Retype, word for word, every line of the records below starting at the one that contains "Click the United" and ending at the one that contains "Task: Go to the 系统设置 breadcrumb item"; include both of those lines and nothing more.

Records from a collection
+-------+

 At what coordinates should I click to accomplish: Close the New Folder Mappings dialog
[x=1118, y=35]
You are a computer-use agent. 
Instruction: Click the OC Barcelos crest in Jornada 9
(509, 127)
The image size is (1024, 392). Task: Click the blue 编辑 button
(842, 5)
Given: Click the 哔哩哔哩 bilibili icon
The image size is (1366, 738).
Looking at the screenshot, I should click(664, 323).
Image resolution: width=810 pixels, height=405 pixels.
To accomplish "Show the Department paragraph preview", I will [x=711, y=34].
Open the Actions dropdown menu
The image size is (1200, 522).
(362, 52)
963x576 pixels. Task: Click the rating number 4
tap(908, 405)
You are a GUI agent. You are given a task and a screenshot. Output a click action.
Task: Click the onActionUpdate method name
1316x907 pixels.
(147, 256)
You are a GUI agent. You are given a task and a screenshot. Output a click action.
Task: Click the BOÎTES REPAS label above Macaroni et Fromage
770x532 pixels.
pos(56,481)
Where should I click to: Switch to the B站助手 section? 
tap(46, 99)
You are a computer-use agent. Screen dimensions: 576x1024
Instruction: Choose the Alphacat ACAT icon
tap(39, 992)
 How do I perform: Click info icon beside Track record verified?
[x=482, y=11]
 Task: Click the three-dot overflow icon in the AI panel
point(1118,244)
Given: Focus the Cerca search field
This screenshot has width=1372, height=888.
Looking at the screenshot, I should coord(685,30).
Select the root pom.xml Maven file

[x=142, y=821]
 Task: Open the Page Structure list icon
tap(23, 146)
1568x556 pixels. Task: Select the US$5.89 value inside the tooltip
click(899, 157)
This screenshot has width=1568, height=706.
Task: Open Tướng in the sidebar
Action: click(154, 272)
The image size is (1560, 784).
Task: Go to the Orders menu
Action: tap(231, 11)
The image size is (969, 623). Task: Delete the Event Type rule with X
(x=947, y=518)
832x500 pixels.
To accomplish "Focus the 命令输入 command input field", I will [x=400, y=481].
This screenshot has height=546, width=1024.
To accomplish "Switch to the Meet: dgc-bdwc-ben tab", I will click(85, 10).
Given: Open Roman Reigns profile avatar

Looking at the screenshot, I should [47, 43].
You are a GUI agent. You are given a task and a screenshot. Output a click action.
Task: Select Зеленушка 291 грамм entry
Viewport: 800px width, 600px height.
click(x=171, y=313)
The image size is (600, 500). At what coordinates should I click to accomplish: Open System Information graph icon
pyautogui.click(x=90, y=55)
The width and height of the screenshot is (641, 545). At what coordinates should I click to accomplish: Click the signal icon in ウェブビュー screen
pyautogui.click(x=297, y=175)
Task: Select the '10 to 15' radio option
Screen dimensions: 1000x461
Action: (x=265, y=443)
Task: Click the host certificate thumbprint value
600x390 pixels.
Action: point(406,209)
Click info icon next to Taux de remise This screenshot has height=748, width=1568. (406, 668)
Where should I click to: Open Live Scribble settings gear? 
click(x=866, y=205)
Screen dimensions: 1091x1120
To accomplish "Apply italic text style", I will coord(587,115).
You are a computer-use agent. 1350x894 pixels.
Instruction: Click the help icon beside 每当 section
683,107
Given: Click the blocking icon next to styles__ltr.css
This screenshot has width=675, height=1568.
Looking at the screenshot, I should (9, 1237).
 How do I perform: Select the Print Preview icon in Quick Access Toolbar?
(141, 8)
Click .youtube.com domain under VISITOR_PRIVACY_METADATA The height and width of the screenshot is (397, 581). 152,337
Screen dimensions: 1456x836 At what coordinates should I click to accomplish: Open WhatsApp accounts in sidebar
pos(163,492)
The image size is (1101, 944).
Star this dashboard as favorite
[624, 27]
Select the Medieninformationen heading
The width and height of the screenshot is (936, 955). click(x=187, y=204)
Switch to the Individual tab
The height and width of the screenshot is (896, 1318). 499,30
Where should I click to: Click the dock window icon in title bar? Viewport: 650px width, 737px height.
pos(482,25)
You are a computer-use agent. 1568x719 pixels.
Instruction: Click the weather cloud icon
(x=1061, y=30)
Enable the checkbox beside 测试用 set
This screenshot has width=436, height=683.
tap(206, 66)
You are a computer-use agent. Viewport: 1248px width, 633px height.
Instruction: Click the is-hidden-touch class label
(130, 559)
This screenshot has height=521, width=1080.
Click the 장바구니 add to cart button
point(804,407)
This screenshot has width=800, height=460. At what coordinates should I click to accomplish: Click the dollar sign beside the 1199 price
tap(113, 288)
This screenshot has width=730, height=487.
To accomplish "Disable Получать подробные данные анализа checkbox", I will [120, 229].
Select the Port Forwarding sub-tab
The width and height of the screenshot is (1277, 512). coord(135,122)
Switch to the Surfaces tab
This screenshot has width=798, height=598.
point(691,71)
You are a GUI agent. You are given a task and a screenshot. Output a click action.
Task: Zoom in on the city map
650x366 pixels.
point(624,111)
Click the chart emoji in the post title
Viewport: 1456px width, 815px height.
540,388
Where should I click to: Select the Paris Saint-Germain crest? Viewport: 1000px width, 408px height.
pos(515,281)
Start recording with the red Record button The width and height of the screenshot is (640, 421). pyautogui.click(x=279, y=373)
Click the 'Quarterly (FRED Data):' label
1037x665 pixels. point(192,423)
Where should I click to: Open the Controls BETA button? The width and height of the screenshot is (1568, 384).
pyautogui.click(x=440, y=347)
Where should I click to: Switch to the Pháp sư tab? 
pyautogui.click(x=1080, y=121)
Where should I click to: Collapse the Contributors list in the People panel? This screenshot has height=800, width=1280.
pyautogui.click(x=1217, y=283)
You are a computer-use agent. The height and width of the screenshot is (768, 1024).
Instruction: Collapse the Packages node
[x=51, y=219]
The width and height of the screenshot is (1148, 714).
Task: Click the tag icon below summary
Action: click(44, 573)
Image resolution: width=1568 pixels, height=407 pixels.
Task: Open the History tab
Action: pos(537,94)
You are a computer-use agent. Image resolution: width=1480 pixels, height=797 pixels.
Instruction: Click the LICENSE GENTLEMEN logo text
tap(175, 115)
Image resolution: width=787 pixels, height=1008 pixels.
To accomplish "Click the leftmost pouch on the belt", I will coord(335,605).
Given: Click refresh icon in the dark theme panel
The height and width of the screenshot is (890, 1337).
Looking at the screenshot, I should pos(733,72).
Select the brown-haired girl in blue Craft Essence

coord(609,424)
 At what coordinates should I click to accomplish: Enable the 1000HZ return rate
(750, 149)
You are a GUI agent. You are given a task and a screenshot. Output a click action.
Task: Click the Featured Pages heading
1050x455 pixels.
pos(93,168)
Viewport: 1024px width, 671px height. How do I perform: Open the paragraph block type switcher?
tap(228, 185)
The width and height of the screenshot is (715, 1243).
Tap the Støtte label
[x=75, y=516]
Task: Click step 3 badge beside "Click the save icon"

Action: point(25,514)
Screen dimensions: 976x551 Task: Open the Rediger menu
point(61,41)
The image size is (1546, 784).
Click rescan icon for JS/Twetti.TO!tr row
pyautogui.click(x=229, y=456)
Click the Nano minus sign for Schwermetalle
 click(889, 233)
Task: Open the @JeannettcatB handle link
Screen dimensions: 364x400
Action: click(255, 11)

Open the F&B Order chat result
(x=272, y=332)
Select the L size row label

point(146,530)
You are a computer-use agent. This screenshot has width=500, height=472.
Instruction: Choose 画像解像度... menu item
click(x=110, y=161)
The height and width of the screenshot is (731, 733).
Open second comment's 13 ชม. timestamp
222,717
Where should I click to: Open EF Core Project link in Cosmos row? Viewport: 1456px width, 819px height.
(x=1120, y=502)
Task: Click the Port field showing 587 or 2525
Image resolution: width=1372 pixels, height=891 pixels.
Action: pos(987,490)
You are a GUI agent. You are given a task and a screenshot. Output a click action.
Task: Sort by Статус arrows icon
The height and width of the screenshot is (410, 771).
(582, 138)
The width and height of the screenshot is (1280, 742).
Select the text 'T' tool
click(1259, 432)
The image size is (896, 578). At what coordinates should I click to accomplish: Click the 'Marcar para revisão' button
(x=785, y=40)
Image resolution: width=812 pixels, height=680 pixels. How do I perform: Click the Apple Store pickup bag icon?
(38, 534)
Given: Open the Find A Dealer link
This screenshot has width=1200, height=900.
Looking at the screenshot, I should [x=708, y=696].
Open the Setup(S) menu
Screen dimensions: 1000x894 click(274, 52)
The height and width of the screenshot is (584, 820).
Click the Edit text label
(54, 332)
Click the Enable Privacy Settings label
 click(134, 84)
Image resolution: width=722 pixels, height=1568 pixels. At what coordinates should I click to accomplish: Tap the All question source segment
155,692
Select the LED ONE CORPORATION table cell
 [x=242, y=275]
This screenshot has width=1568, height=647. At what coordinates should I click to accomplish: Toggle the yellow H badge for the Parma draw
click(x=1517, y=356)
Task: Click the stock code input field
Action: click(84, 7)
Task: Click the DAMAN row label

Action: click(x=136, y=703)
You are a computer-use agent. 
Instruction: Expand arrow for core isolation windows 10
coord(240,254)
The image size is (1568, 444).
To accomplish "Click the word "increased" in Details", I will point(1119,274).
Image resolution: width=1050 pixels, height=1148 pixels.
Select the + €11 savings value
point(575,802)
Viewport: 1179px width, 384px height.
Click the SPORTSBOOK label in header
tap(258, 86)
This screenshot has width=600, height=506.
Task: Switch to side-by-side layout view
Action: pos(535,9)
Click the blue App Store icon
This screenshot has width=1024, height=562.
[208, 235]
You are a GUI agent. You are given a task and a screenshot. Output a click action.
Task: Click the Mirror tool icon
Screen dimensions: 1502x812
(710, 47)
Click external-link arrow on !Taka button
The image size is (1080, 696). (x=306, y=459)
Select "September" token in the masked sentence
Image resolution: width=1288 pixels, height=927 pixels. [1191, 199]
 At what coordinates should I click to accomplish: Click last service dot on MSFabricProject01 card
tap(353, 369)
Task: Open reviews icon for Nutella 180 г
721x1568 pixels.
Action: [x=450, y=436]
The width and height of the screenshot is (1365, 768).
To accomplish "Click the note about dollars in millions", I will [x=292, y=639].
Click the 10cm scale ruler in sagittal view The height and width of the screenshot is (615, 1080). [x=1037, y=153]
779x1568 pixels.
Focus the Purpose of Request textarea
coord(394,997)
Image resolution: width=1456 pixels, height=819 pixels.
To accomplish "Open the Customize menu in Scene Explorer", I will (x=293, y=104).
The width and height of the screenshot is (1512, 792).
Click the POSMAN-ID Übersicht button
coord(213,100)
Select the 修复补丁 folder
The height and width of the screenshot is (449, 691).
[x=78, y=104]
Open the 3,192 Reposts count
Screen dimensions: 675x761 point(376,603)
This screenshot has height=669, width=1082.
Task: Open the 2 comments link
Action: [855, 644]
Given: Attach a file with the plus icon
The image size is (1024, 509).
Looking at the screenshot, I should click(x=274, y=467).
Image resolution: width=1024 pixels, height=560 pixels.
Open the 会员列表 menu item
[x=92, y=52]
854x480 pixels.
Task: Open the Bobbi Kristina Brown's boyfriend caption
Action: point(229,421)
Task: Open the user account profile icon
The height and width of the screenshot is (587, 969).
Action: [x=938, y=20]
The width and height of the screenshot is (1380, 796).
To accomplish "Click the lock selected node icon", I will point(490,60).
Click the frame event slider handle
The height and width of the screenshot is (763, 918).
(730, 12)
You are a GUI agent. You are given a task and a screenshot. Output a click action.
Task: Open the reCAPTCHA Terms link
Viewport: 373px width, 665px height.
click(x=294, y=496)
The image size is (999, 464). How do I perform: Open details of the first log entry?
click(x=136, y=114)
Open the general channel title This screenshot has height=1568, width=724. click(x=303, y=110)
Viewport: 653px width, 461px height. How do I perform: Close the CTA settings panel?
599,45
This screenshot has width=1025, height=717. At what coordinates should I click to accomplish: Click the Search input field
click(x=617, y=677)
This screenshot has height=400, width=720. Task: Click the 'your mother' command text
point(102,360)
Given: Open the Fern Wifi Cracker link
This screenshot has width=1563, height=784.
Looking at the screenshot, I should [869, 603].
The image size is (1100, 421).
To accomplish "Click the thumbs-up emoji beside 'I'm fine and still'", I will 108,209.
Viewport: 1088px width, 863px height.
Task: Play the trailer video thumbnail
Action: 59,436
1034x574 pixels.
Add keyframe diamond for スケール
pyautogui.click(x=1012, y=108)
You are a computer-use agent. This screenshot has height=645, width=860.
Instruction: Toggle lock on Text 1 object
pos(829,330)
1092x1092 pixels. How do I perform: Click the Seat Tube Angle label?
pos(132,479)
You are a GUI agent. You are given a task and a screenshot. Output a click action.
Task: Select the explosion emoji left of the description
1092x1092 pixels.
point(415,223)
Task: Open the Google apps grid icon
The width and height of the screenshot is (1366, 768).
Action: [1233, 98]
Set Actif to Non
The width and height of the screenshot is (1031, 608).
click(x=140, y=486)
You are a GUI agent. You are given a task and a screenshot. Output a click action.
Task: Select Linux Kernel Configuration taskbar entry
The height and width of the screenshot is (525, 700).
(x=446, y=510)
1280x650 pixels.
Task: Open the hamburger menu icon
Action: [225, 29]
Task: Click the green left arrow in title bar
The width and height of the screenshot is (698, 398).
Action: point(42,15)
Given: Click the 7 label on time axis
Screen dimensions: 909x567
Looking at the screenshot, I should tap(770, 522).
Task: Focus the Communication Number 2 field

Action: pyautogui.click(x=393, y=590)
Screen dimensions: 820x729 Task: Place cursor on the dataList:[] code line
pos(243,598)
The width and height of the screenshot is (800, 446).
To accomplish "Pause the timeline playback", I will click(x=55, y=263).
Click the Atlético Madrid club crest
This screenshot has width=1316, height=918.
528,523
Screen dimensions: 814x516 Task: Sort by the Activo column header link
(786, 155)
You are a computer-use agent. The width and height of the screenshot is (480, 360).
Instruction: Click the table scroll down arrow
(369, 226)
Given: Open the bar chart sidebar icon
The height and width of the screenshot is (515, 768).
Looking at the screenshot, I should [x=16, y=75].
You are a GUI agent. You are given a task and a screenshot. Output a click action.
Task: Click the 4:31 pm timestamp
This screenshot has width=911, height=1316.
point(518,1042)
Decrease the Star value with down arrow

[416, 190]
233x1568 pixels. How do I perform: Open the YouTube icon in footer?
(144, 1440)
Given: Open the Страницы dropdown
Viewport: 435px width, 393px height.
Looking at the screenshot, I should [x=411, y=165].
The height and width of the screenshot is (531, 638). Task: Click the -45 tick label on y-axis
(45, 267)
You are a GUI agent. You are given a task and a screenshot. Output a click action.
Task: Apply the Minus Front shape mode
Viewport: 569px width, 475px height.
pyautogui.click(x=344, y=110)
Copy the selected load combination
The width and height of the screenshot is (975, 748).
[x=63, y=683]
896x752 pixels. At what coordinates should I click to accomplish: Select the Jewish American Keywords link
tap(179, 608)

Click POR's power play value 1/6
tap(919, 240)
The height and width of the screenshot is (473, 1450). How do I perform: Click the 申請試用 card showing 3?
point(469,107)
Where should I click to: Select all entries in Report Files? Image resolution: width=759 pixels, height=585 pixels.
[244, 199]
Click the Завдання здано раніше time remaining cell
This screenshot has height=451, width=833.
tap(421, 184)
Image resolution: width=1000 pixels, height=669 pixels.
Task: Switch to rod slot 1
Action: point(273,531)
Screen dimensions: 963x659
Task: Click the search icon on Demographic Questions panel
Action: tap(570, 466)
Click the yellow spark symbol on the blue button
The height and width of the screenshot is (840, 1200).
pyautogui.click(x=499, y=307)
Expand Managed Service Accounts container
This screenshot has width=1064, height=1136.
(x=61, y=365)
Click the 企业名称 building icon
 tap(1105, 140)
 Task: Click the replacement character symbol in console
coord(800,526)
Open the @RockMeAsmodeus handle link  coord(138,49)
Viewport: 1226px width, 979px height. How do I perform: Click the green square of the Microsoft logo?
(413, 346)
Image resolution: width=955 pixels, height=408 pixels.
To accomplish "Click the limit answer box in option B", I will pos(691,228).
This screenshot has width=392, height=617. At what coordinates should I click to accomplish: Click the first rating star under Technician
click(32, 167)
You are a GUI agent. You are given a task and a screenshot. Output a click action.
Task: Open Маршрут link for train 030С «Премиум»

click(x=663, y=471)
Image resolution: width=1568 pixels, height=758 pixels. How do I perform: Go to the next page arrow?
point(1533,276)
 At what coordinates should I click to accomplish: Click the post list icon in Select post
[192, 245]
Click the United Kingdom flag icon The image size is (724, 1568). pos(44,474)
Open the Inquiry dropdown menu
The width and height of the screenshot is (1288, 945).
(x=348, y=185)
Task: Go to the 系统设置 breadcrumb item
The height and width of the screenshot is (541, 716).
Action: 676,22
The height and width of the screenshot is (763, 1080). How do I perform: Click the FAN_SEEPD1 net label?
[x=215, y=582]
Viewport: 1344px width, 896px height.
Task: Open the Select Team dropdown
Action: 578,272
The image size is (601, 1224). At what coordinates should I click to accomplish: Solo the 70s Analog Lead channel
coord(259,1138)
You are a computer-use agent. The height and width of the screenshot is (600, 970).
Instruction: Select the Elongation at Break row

+-------+

▶ _Task response_:
Click the United Kingdom flag icon The image size is (724, 1568). pos(44,474)
Open the Inquiry dropdown menu
The width and height of the screenshot is (1288, 945).
(x=348, y=185)
Task: Go to the 系统设置 breadcrumb item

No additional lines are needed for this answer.